------ DATA FOR PROCESSING ------
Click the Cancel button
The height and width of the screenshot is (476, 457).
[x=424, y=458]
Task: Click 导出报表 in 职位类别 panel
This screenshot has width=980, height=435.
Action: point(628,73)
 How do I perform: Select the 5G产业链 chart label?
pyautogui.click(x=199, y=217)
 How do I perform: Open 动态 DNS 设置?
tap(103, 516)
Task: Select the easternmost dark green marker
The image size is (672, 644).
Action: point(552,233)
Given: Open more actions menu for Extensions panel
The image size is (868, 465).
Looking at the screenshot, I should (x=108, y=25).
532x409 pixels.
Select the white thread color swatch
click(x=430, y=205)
------
------ DATA FOR PROCESSING ------
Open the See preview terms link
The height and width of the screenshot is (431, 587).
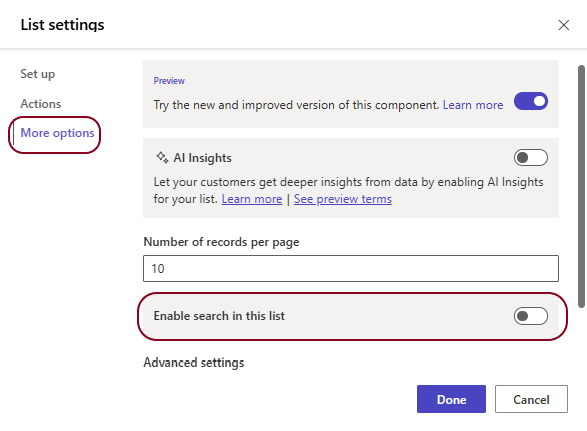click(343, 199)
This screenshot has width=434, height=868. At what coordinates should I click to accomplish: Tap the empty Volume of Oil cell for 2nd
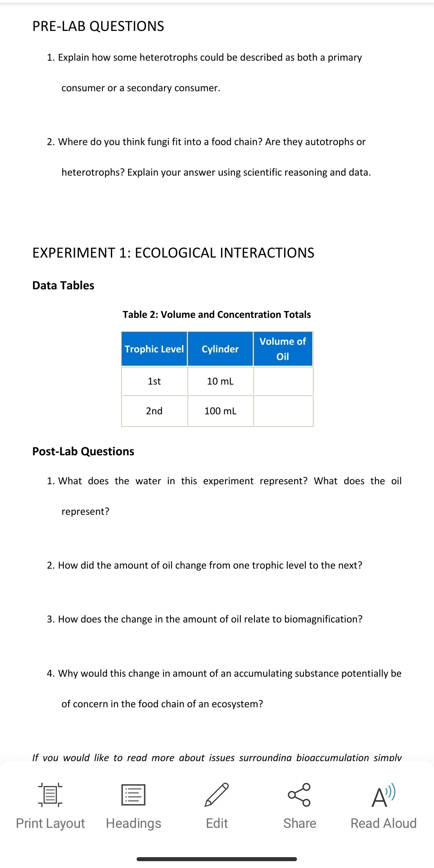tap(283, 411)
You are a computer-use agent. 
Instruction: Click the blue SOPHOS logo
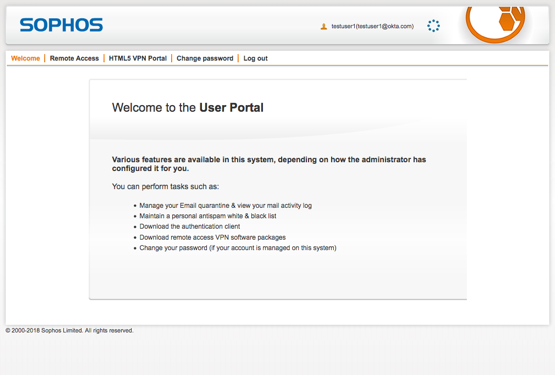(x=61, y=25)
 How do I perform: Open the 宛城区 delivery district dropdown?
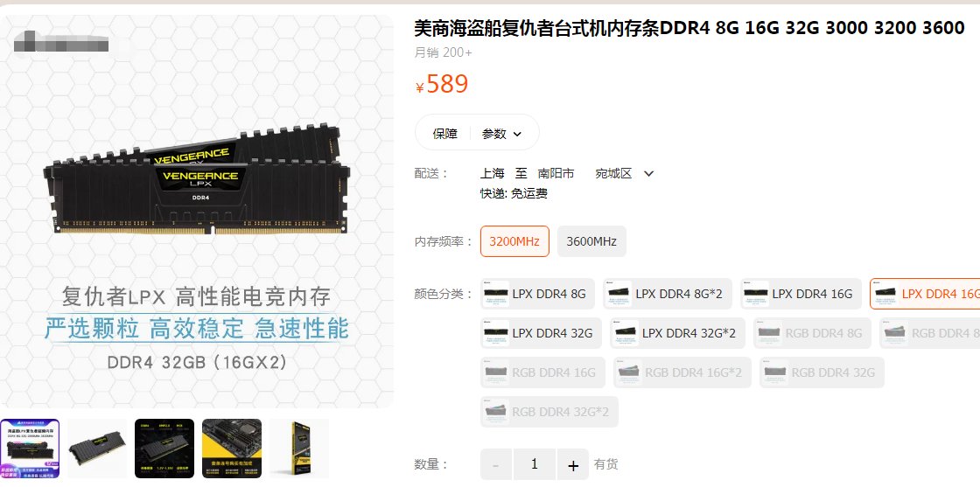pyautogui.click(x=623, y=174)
------
* **EXERCISE REQUIREMENTS**
Count lines, not occurrences: report how many lines in the entries above include the word "panel", as a number alone.

* **RESPONSE TO THIS TASK**
2